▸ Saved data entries
▼

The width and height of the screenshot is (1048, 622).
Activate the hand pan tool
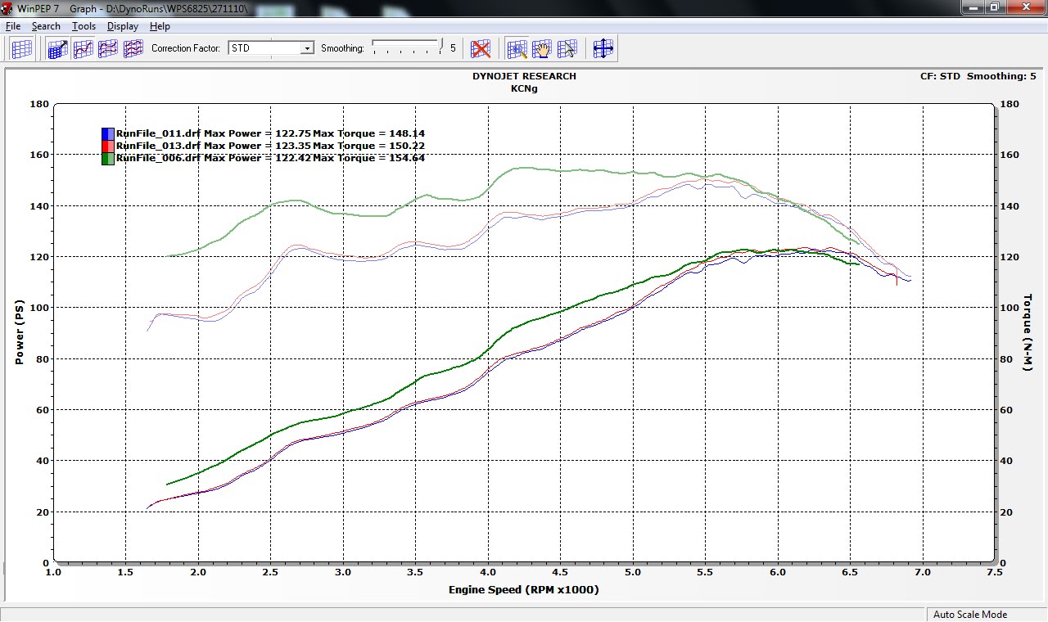click(x=543, y=48)
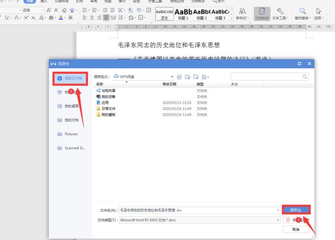Image resolution: width=335 pixels, height=240 pixels.
Task: Expand the 保存在 location dropdown
Action: tap(172, 76)
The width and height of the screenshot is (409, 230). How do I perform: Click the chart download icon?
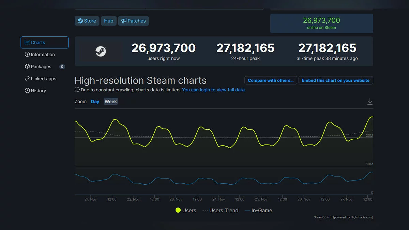370,102
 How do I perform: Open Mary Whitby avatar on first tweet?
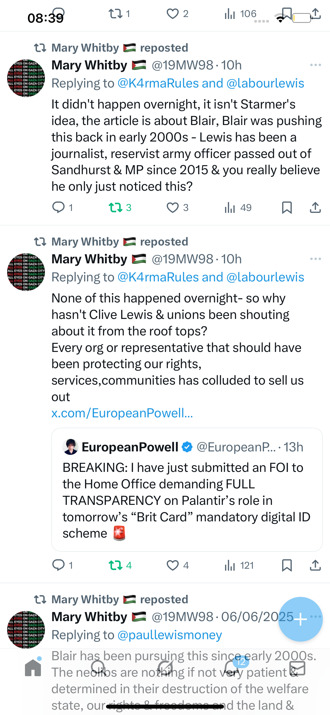pos(26,78)
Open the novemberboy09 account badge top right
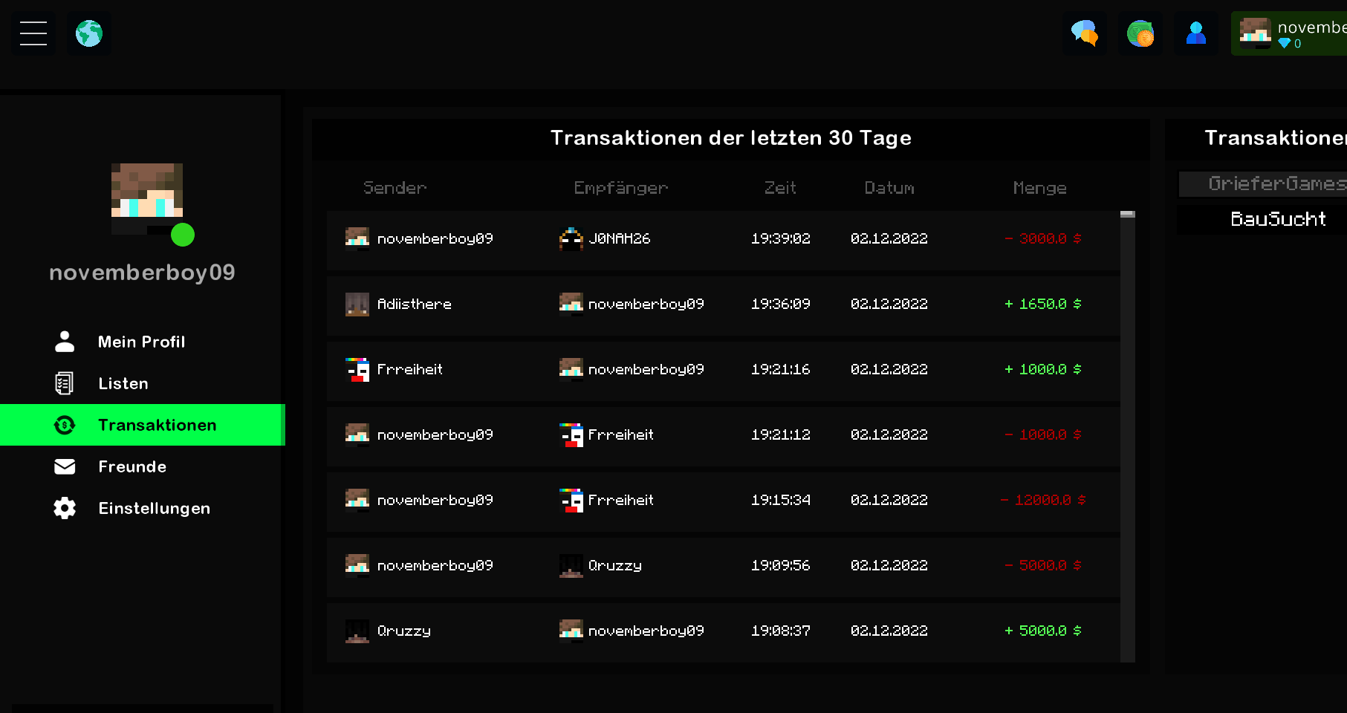 click(x=1289, y=33)
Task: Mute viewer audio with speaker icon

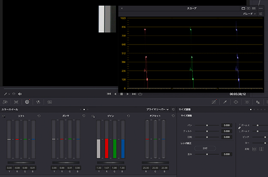Action: point(20,93)
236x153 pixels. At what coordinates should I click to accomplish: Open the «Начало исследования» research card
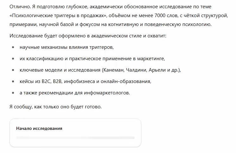(75, 133)
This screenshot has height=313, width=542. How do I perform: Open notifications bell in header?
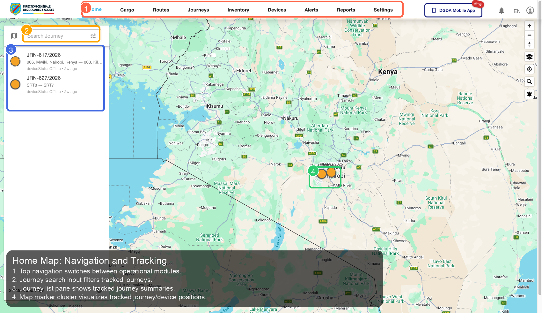click(x=502, y=11)
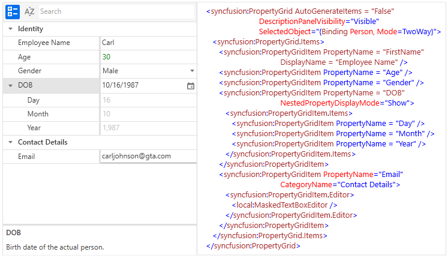This screenshot has width=448, height=258.
Task: Open the Gender dropdown
Action: (x=191, y=71)
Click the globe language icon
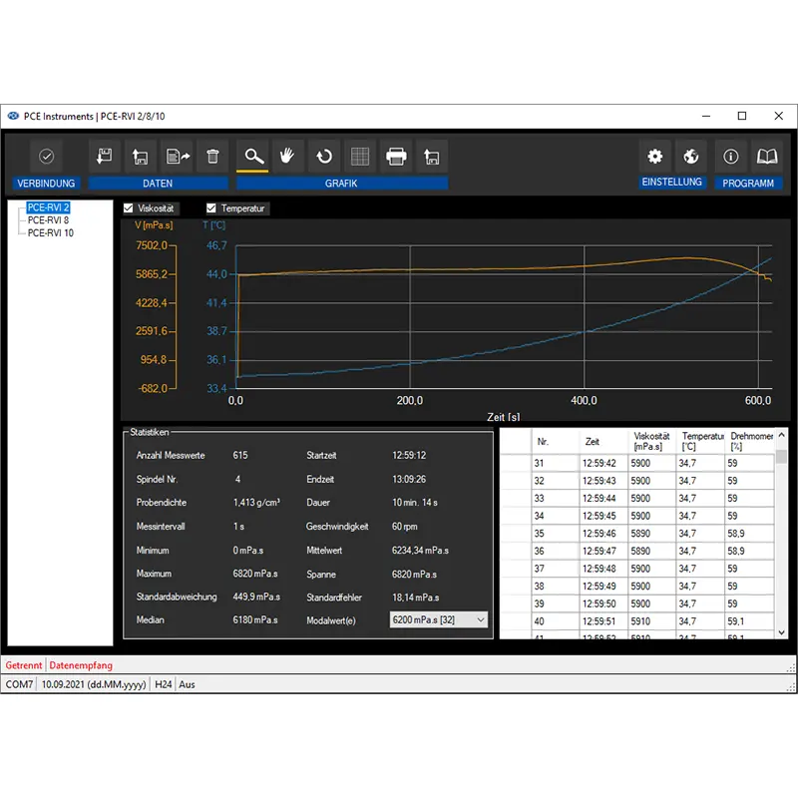 click(x=689, y=156)
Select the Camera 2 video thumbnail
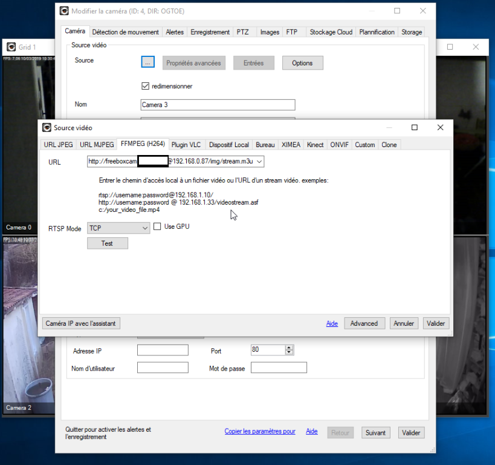Screen dimensions: 495x465 pos(28,327)
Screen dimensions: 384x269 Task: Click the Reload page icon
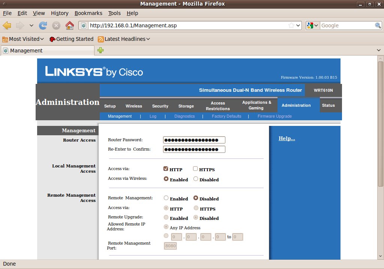[x=43, y=25]
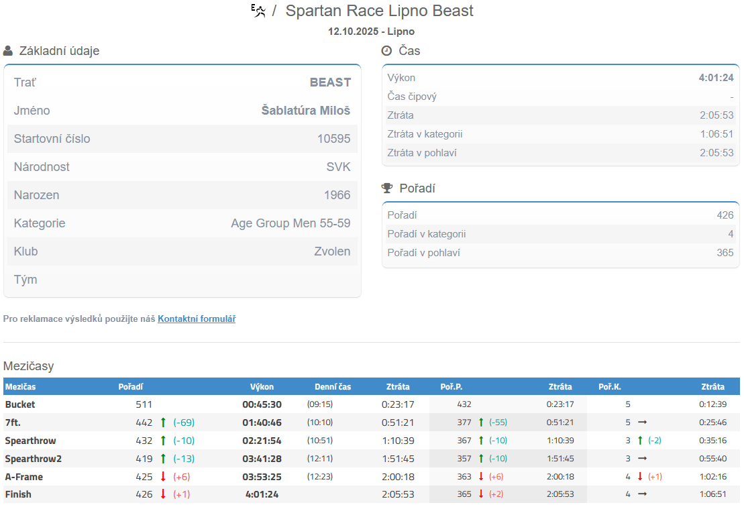Click the green up arrow beside rank 442

point(163,422)
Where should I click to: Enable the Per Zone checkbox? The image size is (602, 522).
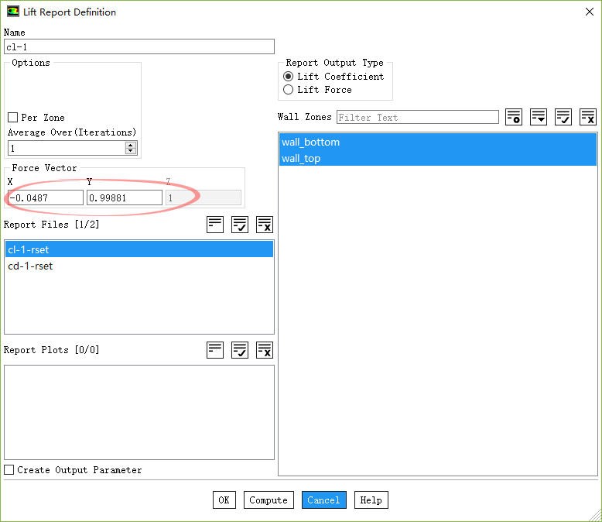click(12, 118)
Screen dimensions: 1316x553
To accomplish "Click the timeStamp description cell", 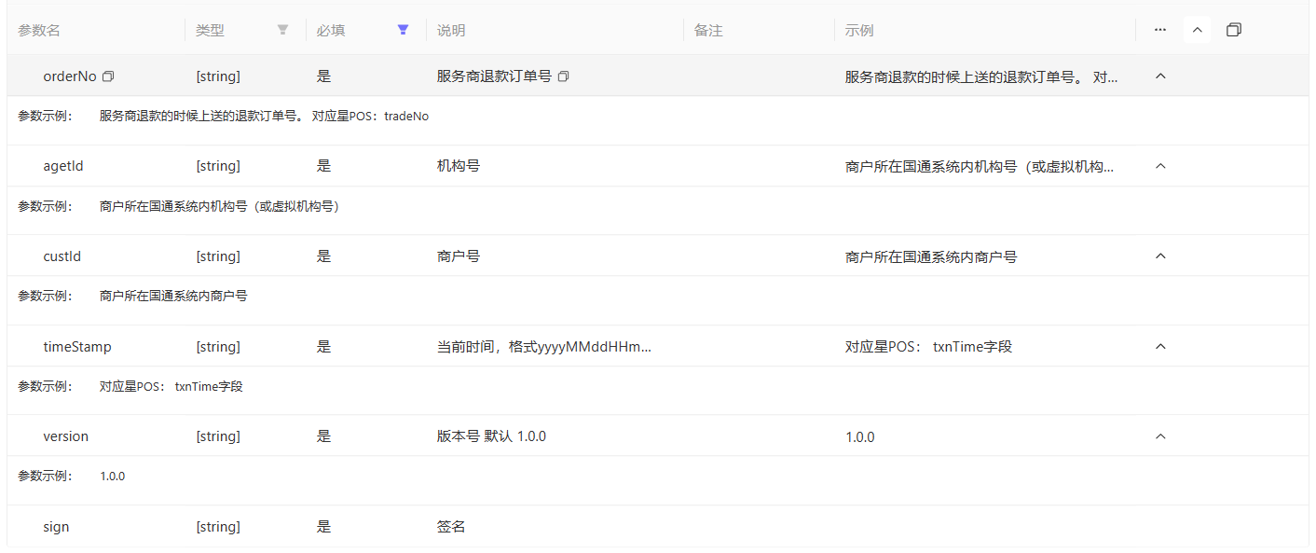I will pos(543,347).
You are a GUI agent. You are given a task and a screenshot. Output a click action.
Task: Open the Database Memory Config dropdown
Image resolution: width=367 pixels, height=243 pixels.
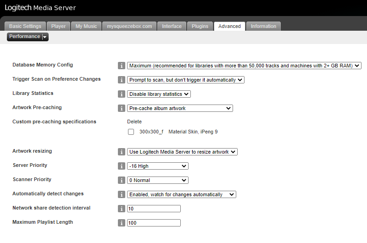tap(244, 66)
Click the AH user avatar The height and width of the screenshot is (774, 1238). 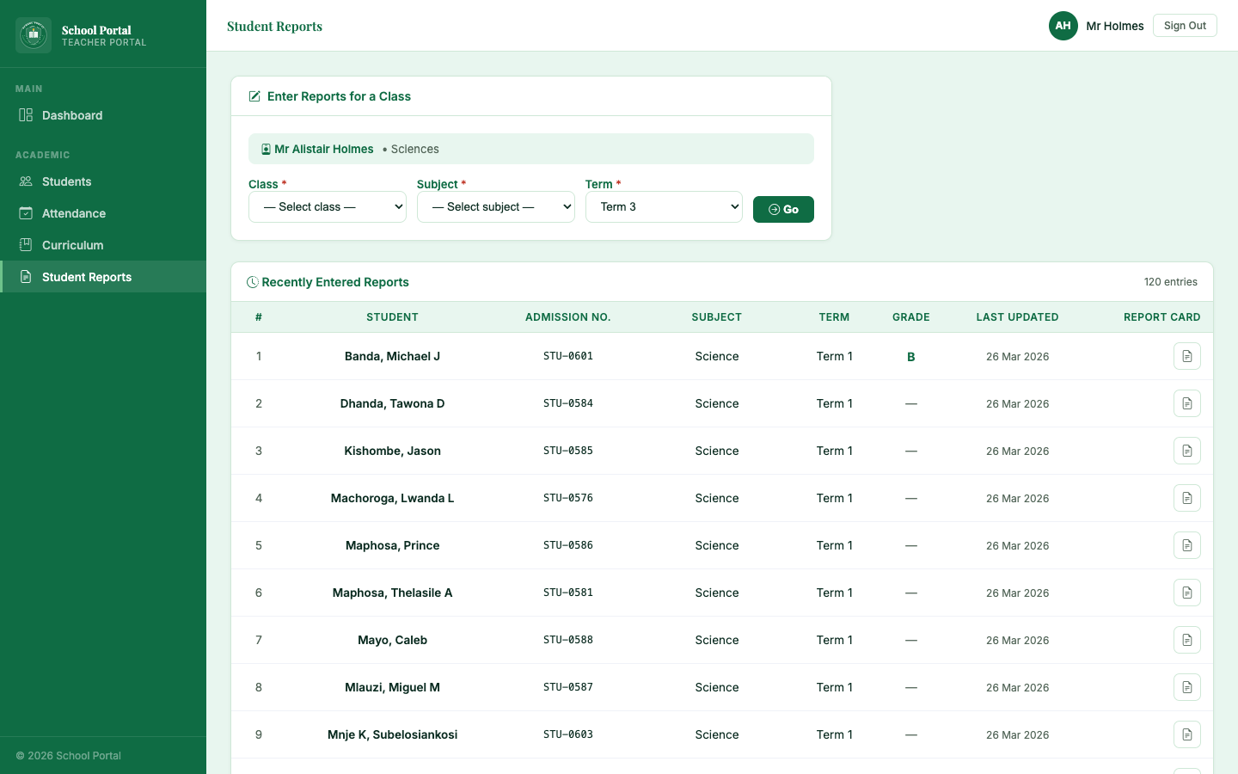click(x=1063, y=26)
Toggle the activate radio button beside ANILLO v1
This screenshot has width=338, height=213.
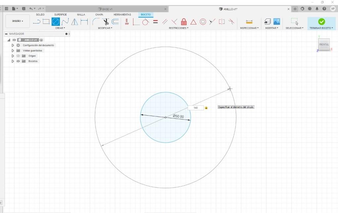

▲

With the pictures omitted, print precisely the lines from the one with "Toggle the activate" to the final line of the records, both included.

Toggle the activate radio button beside ANILLO v1
This screenshot has width=338, height=213.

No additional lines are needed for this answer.